> Text excerpt:

We have just sold up in the UK and have a 6 month let on a small house in Murcia. We have bought a cheap old van and are driving down mid July. That's us 2, 2 dogs and a cat. No problems finding a rental with the pets. 
Plan is to see how we like it and then consider either a longer rental or buy. 
Exciting times


----------



## Leper (May 12, 2010)

Many come on here looking for information and this is great. The recession is not over in Spain by the proverbial mile. But, some property which is well located is increasing on last year's prices between 2% and 3%. Mass produced properties have not seen any price increase.

But, what has been going on on this forum for the last seven/eight years is good and makes any Dream-seeker think. Yes, there are the people who will leap without looking and some are lucky and everything works out right. Always remember though the only things preventing you from making the mistake of your life is thought and luck.

Things are looking up in Spain and there are bargains to be got in buying and renting. Don't make the obvious mistakes i.e. arriving in Spain in mid June and looking to rent or buy. Holiday prices are much greater than say mid September onwards.

(Stored data entries)
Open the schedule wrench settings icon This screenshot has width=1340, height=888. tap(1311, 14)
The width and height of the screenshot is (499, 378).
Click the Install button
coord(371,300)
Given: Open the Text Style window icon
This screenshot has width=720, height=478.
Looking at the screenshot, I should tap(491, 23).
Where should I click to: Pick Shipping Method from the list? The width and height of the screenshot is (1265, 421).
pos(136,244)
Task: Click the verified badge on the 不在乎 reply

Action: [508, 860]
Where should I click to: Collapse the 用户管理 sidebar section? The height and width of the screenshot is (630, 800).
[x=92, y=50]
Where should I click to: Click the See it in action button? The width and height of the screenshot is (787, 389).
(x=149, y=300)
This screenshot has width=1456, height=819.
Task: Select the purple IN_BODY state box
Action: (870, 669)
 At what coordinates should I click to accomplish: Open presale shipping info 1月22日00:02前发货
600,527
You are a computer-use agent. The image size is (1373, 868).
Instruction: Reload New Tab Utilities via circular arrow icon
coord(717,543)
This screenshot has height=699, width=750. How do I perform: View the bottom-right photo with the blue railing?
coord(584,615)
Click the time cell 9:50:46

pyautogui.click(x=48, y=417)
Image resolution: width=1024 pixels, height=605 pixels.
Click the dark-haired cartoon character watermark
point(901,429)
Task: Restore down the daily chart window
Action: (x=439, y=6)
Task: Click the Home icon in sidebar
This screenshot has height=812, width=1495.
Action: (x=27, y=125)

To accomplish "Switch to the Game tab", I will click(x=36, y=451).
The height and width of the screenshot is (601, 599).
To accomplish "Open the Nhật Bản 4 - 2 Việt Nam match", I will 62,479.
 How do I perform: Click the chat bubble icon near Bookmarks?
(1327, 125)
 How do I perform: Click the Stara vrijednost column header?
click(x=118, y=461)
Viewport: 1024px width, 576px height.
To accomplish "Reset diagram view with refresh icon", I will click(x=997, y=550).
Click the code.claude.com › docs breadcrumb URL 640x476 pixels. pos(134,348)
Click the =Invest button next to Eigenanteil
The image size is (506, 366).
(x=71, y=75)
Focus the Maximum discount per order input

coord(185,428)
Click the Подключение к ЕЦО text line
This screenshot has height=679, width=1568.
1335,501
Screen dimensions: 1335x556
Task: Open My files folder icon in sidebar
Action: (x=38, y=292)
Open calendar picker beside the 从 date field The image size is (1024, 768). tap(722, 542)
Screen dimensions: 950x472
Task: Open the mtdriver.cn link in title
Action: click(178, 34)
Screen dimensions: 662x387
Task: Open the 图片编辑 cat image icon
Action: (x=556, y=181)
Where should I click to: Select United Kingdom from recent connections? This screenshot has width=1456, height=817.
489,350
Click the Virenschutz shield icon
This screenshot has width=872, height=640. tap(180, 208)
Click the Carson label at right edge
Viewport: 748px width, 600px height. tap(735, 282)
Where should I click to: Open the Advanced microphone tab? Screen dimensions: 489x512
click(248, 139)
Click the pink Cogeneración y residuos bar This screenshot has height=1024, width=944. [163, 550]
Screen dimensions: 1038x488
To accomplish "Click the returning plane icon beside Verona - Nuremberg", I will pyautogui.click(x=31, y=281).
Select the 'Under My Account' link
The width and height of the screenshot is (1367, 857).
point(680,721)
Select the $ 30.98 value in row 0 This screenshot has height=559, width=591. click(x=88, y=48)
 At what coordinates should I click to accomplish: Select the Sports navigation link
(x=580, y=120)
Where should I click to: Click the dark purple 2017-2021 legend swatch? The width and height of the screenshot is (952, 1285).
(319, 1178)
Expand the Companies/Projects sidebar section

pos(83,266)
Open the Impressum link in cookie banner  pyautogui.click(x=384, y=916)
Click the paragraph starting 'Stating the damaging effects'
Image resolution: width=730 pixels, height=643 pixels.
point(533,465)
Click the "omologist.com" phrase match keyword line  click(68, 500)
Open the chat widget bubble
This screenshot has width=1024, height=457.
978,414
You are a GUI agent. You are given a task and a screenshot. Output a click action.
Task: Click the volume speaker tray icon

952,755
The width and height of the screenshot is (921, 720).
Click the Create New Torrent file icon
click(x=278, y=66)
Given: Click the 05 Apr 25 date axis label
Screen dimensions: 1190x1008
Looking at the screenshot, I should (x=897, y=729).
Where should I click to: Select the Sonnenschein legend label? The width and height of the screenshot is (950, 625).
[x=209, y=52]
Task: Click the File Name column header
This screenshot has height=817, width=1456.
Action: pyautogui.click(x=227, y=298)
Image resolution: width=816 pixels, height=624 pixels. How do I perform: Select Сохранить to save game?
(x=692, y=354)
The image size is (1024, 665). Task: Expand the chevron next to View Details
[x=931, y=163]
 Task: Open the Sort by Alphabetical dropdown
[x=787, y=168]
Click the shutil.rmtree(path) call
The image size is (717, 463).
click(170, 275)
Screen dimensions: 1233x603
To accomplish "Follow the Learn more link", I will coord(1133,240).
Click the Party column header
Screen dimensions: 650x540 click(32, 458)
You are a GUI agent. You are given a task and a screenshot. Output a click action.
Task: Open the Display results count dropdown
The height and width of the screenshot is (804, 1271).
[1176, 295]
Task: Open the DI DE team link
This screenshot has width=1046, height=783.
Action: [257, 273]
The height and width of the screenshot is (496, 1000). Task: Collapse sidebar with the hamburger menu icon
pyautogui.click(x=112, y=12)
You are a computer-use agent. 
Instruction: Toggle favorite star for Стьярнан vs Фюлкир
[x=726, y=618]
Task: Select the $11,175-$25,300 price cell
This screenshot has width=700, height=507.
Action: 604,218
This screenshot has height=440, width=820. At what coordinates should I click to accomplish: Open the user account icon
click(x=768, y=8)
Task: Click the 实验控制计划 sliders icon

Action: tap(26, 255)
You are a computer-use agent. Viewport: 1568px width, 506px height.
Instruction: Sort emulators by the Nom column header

> Using the information:
1. List every month named in the forum thread about moving to Spain.
2. Please restate word for word everything in the forum thread about moving to Spain from "Plan is to see" down to "thought and luck.".
3. Resume the forum thread about moving to Spain from the point where it stops.
The items are separate material and are not part of the forum thread about moving to Spain.

> Solved tasks:
1. July, May, June, September

2.
Plan is to see how we like it and then consider either a longer rental or buy. 
Exciting times


----------



## Leper (May 12, 2010)

Many come on here looking for information and this is great. The recession is not over in Spain by the proverbial mile. But, some property which is well located is increasing on last year's prices between 2% and 3%. Mass produced properties have not seen any price increase.

But, what has been going on on this forum for the last seven/eight years is good and makes any Dream-seeker think. Yes, there are the people who will leap without looking and some are lucky and everything works out right. Always remember though the only things preventing you from making the mistake of your life is thought and luck.

3.
You have got to ask your self questions and the main ones are:-
1. Things are not working out in Spain, can I beat a retreat back to the UK easily?
2. Can I afford to live in Spain.
3. (Don't discard this one) Is my partner/wife happy in Spain?
4. Is that real estate agent telling the truth or just reframing the answers to my questions?

OK! you have decided to stay? What do you want in Spain? Write down everything you require, location, accommodation, friendship, work (dreaded 4 letter word), peace, joy, exercise, karaoke, bingo, dog-walking, fishing, car, bicycle, sunshine, vegetable/fruit growing, internet, sport etc etc.

Then write down what you are prepared to concede something on. You know, of course, that all requirements will differ from person to person. 

Remember, I said write down.

You have your lists (do not forget lists of your wife/partner/husband). Now look at tax implications in Spain, NHS -V- Spanish Health System, cost of living etc.

Where is all this going? The most important answer is to the one is room for a dignified retreat, if necessary. Make sure you have this.

If you want to buy, then buy but decisions made in haste could have you feeling like Adolf HItler in 1945. So tread wisely.

If you arrive in Spain from early October and rent in different places for 4/5 weeks at a time you will not be wasting money and you will get the true feel in what you are embarking. Rentals are cheaper this time of year than you might think and save yourself a few bob, rent privately. This might leave you feeling a bit cold, but it is the thinking person's way of ensuring that what you seek is what you want.


----------



## Lynn R (Feb 21, 2014)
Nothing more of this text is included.